2. Invest in the best
The key to controlling clothing costs and looking fabulous is to buy one key piece of classic luxury-label clothing – that really suits you – each season. If you look good in it, you'll definitely wear it and if you look after it, it should last for years. Go for items that are comfortable and effortlessly stylish, rather than being fashion led. Mix and match such pieces with inexpensive finds, such as a plain white T-shirt from chain shops. Label clothing will lend style to anything else you wear, and if it helps you to sever the all too common habit of buying too many cheap, throwaway items that won't wear well or last long, you won't need to increase your total spending on clothes by much – if at all.
3. Buy classic jeans
Manufacturers love it when you pay inflated prices for trendy versions of staple garments, such as jeans. They'll go out of fashion within months and you'll be buying the next look. So invest, instead, in classic five-pocket, dark blue denims. Buy the best you can afford: heavy, tightly woven cloth dyed with natural indigo. Look for the red and cream edging that comes when the cross threads of the fabric are woven in to stop fraying. They will last for years, looking better as they fade.
4. Slip into something old
It pays to prowl boutiques that regularly sell vintage clothing, since they receive new stock at any time, regardless of the season. They can offer you a unique look, with a sure-fire guarantee that no one else at a party will be wearing the same outfit. You can keep to the classic styles that these shops sell for years; even modern designers are continually returning to them for inspiration. Many of the fabrics that were used from the 1950s and 1960s are of especially good quality, but you should be wary of fabrics from the 1940s, as they were often made from low-grade waste cotton. Vintage clothing is also a good buy for someone of less than average stature, since the garments were sized smaller than they are today.

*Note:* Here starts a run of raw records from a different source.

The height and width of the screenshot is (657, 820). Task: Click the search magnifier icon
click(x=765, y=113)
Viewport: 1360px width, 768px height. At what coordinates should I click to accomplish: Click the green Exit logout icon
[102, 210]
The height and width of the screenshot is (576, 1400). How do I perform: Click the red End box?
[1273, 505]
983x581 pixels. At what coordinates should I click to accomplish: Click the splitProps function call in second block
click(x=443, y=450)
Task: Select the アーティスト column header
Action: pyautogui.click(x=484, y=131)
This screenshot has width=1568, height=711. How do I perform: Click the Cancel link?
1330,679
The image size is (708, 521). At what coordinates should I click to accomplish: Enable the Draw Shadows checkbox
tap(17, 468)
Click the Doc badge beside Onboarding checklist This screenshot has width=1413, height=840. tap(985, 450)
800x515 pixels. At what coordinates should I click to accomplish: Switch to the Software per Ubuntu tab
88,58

Vintage Size Tips: To follow vintage sizing, you may need to know your bust measurement in inches. A size 34, for example, was made to fit someone with a 34-inch bust. The current way of indicating size, using numbers – 10, 12, 14, 18 – was introduced in the 1960s, but a size 12 from that period is unlikely to match the proportions of a size 12 garment manufactured more recently.
5. Restyle your clothes
Seamstress Mari Maurice is one of a burgeoning breed of designers who are urging us to revamp what we already have. She suggests that you don't buy any new clothes for at least two months. Instead, you should pull everything you love – but which is looking a little dated or no longer fits – out of your wardrobe and make it into something new. Or you could employ someone with those skills to do it for you.